Multi-task learning using Natural Language Processing to classify online content produced by young people in a mental health forum

Shujing Zhao, Gabriela Ferraro, Md Zakir Hossain, Brendan Loo Gee, Luis Salvador-Carulla

Background: Professional monitoring of users in an online forum is critical to ensure individuals who are at risk of psychological distress are supported. There is an increase need for trained moderators. Although, this could be costly for those who manages online communities. Automated text classification systems using Natural Language Processing (NLP) and single-task learning have shown to be promising solutions for moderators. However, the limited labelled datasets may restrict the performance of the machine learning model to only one task.

Aims: This paper aims to compare the performance of multi-task learning (MTL) and single-task learning for the classification of posts in an online youth mental health forum.

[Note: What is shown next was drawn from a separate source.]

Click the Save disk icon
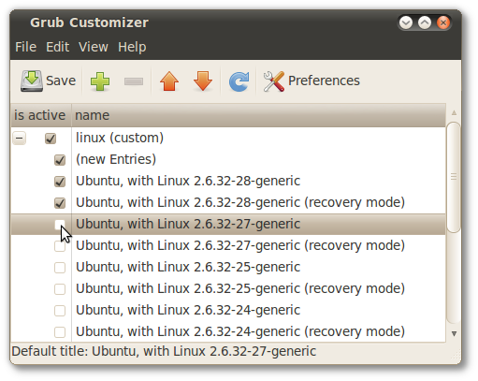Screen dimensions: 478x381 point(32,81)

Methods: We developed a MTL framework based on a deep learning model, with sentiment analysis of tweets as an auxiliary task. The auxiliary task was used to classify tweets into two discrete classes: positive or negative.

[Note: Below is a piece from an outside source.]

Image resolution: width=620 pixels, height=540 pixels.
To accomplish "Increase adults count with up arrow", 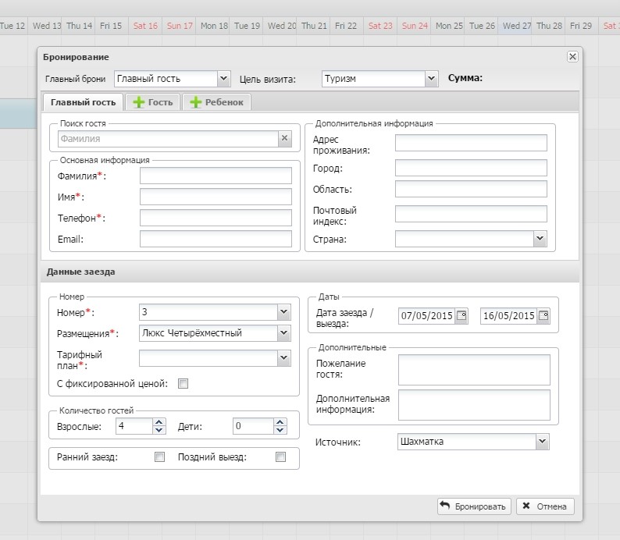I will coord(159,423).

Results: Multi-task learning (F-score = 0.39) was significantly superior to single-task learning (F-score = 0.34) across all classes. Furthermore, MTL (F-score = 0.44) outperformed single-task learning (F-score = 0.03) on posts that required urgent attention. It is worth noting that MTL (F-score = 0.38) outperformed single-task learning (F-score = 0.05) on red label (posts that required immediate response). There were no improvements between MTL and single-task learning for flagged posts.

Conclusions: The results indicate that MTL is an effective method for developing prediction models with limited data.